[Stored items]
___

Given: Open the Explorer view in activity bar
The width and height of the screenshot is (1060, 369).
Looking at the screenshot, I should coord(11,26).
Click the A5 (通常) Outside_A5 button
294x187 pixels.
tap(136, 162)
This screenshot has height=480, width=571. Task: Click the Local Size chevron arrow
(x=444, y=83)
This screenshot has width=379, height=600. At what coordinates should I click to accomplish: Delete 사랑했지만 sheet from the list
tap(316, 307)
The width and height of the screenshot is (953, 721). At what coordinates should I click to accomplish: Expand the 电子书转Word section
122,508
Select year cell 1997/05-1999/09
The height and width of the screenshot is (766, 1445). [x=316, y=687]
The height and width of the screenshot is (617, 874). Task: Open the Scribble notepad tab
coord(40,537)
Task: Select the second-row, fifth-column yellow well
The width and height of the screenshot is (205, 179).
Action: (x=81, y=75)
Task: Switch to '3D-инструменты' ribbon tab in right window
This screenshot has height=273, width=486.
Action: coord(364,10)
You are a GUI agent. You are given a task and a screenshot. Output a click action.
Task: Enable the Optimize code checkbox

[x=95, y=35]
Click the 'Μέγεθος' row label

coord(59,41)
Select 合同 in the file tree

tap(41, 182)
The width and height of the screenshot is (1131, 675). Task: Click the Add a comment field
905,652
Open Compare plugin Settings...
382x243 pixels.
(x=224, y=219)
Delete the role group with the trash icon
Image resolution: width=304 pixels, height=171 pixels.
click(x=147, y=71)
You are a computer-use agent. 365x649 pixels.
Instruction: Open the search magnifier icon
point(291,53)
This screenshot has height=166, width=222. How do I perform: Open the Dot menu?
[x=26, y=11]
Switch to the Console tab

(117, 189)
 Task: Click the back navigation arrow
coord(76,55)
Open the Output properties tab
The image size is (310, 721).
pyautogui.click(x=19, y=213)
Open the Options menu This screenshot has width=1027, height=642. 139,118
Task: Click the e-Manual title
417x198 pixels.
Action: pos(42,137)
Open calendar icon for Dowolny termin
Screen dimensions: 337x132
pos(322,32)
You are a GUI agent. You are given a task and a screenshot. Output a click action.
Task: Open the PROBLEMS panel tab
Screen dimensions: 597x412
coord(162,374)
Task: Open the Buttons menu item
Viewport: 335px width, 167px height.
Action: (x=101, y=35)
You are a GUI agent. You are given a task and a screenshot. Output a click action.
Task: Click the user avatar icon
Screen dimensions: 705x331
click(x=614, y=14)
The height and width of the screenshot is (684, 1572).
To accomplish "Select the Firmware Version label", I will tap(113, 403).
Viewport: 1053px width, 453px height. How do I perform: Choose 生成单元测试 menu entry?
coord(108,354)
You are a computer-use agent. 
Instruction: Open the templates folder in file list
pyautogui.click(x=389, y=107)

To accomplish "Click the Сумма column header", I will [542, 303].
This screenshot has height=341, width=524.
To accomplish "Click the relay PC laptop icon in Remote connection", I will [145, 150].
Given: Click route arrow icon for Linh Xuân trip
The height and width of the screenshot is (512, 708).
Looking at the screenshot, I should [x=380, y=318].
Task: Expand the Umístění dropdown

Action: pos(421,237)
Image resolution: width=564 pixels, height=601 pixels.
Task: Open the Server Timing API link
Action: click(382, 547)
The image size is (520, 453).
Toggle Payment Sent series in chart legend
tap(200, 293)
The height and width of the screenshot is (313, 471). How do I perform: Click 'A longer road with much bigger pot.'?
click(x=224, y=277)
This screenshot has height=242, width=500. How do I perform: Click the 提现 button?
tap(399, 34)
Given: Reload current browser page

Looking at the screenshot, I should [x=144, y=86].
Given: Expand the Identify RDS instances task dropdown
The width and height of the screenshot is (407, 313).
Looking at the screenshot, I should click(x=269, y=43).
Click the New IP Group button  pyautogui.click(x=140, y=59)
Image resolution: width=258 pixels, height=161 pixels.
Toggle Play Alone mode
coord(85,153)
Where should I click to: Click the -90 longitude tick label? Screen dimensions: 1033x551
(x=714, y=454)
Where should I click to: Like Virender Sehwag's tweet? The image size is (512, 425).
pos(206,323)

___

# What is being asked:
In the entries above, identify each line that includes the string "column", then copy it.

# Reply:
Task: Select the second-row, fifth-column yellow well
To accomplish "Click the Сумма column header", I will [542, 303].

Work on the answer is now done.